[Excerpted records]

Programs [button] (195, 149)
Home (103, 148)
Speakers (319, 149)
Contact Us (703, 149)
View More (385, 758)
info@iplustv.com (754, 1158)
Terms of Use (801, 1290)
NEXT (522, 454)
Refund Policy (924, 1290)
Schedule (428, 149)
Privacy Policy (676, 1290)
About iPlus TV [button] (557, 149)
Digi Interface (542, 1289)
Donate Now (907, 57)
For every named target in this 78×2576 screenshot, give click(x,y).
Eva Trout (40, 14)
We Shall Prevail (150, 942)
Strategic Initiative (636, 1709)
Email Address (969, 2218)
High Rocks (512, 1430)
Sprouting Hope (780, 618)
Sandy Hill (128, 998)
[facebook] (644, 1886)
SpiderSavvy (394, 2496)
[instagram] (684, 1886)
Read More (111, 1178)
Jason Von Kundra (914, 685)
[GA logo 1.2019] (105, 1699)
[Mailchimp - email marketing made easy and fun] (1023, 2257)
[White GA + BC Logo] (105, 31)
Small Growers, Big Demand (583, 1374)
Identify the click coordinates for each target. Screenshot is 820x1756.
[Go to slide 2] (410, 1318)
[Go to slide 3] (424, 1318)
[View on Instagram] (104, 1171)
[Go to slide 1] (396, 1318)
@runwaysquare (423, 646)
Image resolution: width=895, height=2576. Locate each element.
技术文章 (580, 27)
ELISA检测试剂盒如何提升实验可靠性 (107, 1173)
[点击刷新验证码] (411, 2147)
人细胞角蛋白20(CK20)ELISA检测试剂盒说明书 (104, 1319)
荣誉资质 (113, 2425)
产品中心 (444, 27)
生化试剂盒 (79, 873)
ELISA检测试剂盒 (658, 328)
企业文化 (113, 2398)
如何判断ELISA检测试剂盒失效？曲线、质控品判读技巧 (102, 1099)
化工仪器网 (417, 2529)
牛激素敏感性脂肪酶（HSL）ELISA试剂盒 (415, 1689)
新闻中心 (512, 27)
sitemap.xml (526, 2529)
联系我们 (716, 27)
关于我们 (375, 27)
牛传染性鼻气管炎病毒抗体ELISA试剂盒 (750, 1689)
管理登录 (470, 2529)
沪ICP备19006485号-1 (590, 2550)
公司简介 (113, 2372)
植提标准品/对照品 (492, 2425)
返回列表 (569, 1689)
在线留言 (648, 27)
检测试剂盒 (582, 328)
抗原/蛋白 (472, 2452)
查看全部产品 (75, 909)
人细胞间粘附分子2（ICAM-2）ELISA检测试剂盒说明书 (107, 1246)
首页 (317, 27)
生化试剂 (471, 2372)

[/Excerpted records]

- **Task requirements**
From the line that has "SpiderSavvy (394, 2496)" through the line that has "[Go to slide 2] (410, 1318)", copy every line exactly as it appears above, and leave out all others.

- **Response box**
SpiderSavvy (394, 2496)
[instagram] (684, 1886)
Read More (111, 1178)
Jason Von Kundra (914, 685)
[GA logo 1.2019] (105, 1699)
[Mailchimp - email marketing made easy and fun] (1023, 2257)
[White GA + BC Logo] (105, 31)
Small Growers, Big Demand (583, 1374)
Identify the click coordinates for each target. Screenshot is 820x1756.
[Go to slide 2] (410, 1318)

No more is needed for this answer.